St. Claire spoke of her time in Utah with her wife, who is also transgender. “When I was out with my wife in public, she would ask ‘Do you know why those people are looking at us? It is because they disapprove of us.’ I don’t feel that at all here [at Walnut Hills].”

“Almost all of the organized religions, you could not get married and be recognized. This church recognizes our marriage and that means a lot.  I was a confirmed Catholic, and we could go into church. But we wouldn’t be recognized as a couple. Then we would more or less have to lie and say ‘this is my roommate.’ Having a place that is inclusive means a lot. I mean why not? If I go outside to the metro, that is a different story.” 

(Photography by Julia Doyle.)

St. Claire plans to support Biden in the 2024 election. However, enthusiasm for the Democratic candidate remains low among the congregation. Much of the congregation fears he won’t make it through a second term.

Lorenzen feels the incumbent is “not strong enough.”

Reverend Nims remarked that “Iowa is not as purple as it used to be,” and that “Iowa would probably go red if it were Trump and Biden.” 

However, there is still hope among the congregation that Iowa will return to supporting Democrats. The Iowa School Board held its elections on Nov. 7. Although school board elections are non-partisan, they have taken a heated political turn in the Des Moines metro in recent years as Republicans have passed laws that impact LGBTQ students, restricted what books students can read, and decided which bathrooms they can use. 
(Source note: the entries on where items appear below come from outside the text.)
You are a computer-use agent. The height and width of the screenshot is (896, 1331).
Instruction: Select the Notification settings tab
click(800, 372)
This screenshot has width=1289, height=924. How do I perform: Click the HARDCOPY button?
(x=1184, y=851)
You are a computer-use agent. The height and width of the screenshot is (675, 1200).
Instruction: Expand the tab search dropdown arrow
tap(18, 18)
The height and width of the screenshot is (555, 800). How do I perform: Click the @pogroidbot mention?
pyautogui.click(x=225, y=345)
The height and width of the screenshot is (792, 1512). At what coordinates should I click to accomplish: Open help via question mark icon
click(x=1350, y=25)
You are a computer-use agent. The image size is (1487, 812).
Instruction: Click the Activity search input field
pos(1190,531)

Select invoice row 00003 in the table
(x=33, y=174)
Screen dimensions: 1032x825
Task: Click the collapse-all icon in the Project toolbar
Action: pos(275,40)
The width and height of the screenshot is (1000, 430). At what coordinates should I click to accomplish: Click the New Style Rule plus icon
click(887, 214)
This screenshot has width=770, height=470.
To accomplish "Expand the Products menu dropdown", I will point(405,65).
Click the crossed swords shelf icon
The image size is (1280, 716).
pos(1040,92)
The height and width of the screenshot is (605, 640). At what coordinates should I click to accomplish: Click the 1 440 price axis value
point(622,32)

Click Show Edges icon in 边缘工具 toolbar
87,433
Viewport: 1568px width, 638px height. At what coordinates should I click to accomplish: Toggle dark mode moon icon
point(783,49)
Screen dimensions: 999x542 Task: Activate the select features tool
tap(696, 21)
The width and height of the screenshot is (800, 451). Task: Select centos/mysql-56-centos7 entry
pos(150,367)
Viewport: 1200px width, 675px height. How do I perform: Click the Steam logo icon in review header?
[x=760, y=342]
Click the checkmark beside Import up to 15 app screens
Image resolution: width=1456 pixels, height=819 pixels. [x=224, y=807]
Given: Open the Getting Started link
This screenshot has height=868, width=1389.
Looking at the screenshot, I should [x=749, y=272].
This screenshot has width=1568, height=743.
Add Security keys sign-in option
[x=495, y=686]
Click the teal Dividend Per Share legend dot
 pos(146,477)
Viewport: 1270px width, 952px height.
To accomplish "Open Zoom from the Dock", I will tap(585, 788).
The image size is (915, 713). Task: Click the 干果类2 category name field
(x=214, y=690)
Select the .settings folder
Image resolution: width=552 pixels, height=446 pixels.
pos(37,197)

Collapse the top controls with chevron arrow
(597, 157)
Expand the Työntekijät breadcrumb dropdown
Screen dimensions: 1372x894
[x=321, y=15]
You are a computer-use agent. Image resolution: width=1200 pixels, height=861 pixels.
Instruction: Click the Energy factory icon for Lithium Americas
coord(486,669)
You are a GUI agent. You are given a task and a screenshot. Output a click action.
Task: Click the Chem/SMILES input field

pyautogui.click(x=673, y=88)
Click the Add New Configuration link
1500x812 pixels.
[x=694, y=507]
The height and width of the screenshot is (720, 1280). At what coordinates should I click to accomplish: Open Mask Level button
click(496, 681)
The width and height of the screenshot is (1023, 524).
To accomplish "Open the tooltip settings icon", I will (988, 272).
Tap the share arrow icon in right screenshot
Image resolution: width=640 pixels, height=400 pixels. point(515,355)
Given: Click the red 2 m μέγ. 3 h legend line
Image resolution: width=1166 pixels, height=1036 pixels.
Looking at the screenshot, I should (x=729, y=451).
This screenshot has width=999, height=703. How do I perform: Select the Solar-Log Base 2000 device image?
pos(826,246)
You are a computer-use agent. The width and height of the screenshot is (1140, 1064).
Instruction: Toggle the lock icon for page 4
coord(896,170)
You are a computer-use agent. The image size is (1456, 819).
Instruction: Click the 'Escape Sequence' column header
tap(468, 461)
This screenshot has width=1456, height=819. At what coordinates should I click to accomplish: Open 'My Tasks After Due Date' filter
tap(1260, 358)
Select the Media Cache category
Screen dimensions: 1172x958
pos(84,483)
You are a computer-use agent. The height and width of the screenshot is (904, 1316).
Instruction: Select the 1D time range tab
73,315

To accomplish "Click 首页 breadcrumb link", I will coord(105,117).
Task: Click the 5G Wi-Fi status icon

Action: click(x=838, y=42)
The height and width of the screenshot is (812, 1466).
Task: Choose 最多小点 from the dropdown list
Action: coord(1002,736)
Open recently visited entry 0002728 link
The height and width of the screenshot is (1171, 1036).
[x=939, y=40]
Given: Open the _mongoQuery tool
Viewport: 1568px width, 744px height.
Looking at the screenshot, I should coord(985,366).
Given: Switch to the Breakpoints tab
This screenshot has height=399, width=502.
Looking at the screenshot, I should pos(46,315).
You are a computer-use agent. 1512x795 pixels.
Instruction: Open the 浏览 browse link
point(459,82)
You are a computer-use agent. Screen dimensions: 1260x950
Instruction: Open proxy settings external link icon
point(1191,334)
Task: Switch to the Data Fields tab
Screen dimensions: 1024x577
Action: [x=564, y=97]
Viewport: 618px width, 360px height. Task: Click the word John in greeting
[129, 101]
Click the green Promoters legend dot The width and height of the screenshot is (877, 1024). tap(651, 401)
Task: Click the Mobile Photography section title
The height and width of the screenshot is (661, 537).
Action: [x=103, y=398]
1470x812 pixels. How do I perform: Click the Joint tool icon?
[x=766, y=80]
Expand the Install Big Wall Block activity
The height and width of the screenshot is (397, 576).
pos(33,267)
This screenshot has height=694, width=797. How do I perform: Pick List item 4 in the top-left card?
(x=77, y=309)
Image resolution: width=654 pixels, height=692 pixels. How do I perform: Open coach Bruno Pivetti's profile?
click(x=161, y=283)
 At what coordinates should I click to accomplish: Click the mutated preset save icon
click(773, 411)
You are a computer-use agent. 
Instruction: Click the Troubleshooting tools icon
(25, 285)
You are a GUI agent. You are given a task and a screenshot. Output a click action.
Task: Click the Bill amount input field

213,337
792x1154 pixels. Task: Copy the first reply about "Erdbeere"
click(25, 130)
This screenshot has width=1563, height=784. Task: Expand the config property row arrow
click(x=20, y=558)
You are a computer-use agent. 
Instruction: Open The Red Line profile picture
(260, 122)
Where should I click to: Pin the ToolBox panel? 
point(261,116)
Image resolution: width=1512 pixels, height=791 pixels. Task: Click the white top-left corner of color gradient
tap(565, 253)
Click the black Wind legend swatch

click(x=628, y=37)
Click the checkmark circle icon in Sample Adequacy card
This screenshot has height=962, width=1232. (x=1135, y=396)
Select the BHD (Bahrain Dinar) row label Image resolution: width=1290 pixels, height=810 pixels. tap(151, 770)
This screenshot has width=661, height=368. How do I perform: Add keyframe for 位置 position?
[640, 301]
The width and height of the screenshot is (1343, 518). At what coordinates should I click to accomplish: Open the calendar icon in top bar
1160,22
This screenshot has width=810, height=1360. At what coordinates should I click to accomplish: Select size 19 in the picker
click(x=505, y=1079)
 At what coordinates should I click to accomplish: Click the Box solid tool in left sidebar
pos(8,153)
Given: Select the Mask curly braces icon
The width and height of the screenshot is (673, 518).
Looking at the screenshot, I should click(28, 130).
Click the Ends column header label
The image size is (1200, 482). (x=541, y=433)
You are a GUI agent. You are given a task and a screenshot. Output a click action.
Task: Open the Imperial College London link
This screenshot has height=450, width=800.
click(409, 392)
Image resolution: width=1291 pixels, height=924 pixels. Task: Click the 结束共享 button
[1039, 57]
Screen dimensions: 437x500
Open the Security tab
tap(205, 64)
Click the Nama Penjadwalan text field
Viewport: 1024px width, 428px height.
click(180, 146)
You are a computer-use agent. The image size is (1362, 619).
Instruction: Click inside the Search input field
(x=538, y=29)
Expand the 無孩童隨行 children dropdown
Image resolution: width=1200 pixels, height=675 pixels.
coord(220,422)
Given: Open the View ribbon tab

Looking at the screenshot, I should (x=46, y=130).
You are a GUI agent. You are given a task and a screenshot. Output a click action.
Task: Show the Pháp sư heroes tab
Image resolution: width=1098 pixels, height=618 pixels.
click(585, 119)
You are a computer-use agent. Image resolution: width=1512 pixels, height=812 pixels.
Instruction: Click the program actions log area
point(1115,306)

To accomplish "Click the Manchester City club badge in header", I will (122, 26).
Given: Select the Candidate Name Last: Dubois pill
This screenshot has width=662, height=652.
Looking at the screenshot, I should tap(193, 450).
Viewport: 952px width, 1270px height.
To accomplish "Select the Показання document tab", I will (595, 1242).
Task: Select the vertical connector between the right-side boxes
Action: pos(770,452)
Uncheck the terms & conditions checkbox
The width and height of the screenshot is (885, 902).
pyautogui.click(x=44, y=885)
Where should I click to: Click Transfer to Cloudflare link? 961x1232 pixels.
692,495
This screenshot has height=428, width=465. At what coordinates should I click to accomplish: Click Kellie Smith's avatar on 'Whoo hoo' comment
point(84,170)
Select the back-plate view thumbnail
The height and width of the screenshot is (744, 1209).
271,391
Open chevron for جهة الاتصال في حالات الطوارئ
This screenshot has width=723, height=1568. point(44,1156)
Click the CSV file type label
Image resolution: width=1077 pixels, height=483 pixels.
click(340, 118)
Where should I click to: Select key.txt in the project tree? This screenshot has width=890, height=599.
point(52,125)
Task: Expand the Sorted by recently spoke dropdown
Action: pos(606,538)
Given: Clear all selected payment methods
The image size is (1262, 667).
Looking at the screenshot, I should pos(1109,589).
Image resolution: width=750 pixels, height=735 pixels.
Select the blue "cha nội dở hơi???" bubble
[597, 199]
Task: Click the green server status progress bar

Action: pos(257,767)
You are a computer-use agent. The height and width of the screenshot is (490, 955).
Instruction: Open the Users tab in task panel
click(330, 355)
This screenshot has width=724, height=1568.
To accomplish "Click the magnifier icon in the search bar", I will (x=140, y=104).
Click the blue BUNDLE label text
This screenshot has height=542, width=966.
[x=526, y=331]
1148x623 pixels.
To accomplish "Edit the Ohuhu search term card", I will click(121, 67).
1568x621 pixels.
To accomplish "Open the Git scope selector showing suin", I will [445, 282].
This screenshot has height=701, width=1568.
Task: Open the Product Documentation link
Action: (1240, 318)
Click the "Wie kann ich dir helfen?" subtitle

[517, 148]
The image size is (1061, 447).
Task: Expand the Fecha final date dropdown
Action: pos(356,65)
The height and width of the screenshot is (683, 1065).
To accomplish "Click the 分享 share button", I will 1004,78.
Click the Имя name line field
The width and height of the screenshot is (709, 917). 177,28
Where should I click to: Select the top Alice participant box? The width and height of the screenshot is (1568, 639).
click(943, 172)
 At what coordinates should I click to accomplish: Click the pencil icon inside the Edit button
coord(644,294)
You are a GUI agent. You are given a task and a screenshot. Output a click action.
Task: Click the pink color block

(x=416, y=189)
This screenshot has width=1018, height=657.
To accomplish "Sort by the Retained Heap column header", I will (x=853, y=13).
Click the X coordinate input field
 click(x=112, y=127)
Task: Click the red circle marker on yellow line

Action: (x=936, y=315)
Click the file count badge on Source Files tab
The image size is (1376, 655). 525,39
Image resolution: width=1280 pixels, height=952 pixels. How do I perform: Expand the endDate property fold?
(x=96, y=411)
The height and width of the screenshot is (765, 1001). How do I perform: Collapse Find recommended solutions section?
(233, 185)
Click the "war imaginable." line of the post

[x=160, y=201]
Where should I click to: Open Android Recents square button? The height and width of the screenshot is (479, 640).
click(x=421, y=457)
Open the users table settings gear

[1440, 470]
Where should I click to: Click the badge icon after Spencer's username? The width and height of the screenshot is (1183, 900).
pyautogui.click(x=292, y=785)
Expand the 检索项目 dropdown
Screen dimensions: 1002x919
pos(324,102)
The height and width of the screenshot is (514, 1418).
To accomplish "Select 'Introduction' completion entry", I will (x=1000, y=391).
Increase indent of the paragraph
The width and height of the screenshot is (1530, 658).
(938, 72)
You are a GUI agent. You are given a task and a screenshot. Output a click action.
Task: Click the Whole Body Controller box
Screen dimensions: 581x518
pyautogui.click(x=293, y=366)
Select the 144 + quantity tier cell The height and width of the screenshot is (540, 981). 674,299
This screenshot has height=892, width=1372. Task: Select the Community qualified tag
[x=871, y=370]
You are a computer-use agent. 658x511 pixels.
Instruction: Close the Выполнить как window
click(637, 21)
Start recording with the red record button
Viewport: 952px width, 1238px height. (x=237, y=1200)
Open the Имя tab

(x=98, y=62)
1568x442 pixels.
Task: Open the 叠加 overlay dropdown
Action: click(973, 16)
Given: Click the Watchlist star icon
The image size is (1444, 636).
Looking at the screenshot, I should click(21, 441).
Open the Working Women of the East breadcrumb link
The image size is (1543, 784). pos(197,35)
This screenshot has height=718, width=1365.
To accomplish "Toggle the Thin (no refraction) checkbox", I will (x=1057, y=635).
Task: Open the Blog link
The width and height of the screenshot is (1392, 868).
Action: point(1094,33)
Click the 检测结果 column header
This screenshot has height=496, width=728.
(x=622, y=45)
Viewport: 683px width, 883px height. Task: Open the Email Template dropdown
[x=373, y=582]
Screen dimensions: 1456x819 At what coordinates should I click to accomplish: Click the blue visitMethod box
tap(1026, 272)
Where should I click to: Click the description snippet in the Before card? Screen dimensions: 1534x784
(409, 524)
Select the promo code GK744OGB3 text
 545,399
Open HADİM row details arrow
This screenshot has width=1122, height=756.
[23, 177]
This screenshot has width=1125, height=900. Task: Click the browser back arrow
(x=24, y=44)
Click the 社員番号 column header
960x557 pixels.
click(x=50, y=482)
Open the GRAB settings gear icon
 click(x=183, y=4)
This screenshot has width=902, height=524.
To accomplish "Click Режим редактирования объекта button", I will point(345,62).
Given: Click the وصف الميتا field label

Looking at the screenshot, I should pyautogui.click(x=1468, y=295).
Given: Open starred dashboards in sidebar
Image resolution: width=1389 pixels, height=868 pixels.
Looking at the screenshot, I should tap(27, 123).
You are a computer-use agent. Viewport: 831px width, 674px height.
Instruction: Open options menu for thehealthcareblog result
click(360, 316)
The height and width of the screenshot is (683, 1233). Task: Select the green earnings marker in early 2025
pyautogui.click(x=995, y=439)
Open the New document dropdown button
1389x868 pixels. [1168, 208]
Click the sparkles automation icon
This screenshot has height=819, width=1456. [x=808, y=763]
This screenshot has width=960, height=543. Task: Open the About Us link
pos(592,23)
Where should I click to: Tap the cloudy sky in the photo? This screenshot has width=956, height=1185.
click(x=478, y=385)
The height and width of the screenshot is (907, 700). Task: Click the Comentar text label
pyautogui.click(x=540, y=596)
For Lorenzen, who raised her son in the Des Moines public school system, a sense of hope washed through her when the results came in that “Moms for Liberty” backed candidates suffered resounding losses on election day.

Those “can swing Republican,” Lorenzen said. But  “it didn’t go this way this time.” Lorenzen let out a deep breath and smiled. For Lorenzen, anything could happen in 2024.